この作品の要素・成分 (最低値=1 最高値:10)
雰囲気
宝塚歌劇、阪急電鉄、芝居、オペラ、仕事、大道具、人事、監督、花月雪星宇、宝塚音楽学校、大阪、京都、関西弁、縦社会、スパルタ、家庭、親子、兄妹、友情、切磋琢磨、上司部下・・・。
「宝塚歌劇」を主軸とした七つの人間ドラマ。
読みやすさ:9 ⭐️⭐️⭐️⭐️⭐️⭐️⭐️⭐︎⭐︎
実在する劇団「宝塚歌劇」に関わる男たちを描いたフィクション。それぞれの立場や仕事内容がわかりやすく、タカラジェンヌとのコミュニケーションも面白く、スイスイ読める。
ワクワク度:5 ⭐️⭐️⭐️⭐️⭐︎
タカラヅカという名前は知っていても舞台裏は知らないことが多く「へえ〜!そうなんだ!」と思いながら読むので、新たな発見がある。これはヅカファンじゃなくてもワクワクする。
ハラハラ度:5 ⭐︎⭐︎⭐︎⭐︎⭐︎
どんな仕事でもそうだが、難局を打開できるかどうかの瀬戸際はハラハラするねぇ。
食欲増幅度:3 ⭐️⭐️⭐︎
お兄ちゃんの手料理とか、居酒屋で呑んでるシーンは和む。
胸キュン:6 ⭐︎⭐︎⭐︎⭐︎⭐︎⭐︎
個人的には第二話『咲くや此の花』のラストでグッときた。努力し切磋琢磨しあった娘と友達を見る父親の目線・・・。

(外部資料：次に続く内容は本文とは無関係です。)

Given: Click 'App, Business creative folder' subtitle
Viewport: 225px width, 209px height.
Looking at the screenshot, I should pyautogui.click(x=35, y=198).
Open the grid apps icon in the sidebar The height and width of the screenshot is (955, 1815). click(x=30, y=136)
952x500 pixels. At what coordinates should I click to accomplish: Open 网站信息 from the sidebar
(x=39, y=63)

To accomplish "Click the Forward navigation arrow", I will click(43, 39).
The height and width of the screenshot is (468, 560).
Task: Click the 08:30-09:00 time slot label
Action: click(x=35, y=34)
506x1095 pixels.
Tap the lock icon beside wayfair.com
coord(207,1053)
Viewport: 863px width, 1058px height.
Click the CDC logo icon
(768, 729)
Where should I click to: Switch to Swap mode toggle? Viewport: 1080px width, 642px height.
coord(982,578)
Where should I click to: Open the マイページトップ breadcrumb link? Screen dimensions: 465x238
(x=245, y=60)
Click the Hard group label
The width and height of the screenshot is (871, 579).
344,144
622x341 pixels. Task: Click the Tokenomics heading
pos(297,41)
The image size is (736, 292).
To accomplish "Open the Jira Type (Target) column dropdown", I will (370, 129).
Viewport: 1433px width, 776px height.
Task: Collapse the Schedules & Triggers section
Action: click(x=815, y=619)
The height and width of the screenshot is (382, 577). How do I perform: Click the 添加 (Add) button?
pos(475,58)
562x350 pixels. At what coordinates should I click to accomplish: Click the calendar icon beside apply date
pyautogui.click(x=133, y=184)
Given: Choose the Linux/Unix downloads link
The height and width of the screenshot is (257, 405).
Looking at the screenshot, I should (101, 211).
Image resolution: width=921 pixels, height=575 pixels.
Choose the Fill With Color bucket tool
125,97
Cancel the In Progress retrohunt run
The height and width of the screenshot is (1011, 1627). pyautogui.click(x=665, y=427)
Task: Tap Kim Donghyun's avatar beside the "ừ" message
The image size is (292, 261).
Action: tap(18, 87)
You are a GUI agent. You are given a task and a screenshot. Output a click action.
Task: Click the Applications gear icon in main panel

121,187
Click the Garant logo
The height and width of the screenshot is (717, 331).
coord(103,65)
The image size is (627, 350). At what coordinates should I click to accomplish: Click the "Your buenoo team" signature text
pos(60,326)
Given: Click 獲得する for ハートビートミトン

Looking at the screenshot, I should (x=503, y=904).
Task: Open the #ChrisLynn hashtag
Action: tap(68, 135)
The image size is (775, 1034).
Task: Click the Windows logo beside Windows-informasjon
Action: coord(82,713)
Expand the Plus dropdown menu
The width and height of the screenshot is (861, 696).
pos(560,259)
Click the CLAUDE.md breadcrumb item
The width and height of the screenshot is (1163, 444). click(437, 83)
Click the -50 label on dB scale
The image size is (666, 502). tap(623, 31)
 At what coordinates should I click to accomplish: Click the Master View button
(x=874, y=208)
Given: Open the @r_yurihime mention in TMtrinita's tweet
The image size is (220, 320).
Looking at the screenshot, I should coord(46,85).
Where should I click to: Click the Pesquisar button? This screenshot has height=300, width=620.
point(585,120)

ページをめくる加速度:8 ⭐️⭐️⭐️⭐️⭐️⭐︎⭐︎⭐︎
バンバンめくります!
希望度:9 ⭐️⭐️⭐️⭐️⭐️⭐️⭐️⭐️
多くの人に支持される集団を作り上げるには、名もなき人々の弛まぬ努力が結実していると改めて分からせてくれるね。
絶望度:4 ⭐️⭐️⭐︎⭐︎
全てを捨てて打ち込んでも合格通知が来ない絶望感は想像を絶する。当事者にしか分からない気持ちだろうなぁ・・・。
残酷度:3 ⭐︎⭐︎⭐︎
スターシステムとは目に見えて人間の質、魅力が明文化される、ある意味残酷なシステムだと思う。
恐怖度:1 ⭐︎
恐怖感を感じる部分はなかった。
ためになる:5 ⭐️⭐️⭐️⭐︎⭐︎
タカラヅカの知識は多少増える。しかし、あくまで小説なので小説として読んだ方が楽しめる。
泣ける:6 ⭐️⭐️⭐️⭐️⭐️⭐️
各話、意外と泣けそうなポイントはある。
読後感:6 ⭐️⭐️⭐️⭐️⭐️⭐️
妻の影響で宝塚歌劇を何度か観戦したことがあるけど、この作品を読んで、また観てみたくなった。
誰かに語りたい:5 ⭐️⭐️⭐︎⭐️⭐️
タカラヅカファンはもちろん演劇関係者やタカラヅカを知らない人にも勧めやすい。仕事にフォーカスしている面もあるので、仕事小説としても読める。
なぞ度:1 ⭐️
特になし
静謐度:1 ⭐︎
皆元気にしゃべるから静謐さは感じなかった。
笑える度:3 ⭐️⭐️⭐︎
要所要所でクスッと笑えるほど。
切ない:5 ⭐︎⭐︎⭐︎⭐︎⭐︎
色々切ないシチュエーションがある。
エロス:1 ⭐︎
特になし。
データ
タイトル | ヅカメン! お父ちゃんたちの宝塚 |
著者 | 宮津大蔵 |
発行元 | 祥伝社文庫 |
コード | ISBN978-4-396-34612-6 |
まとめ
妻のために買った本で、ここまで楽しめるとは思わなかった!普段、この手の本はあまり読まないんですが、たまには良いですね!純粋に己の領分の仕事に打ち込む男たちの物語。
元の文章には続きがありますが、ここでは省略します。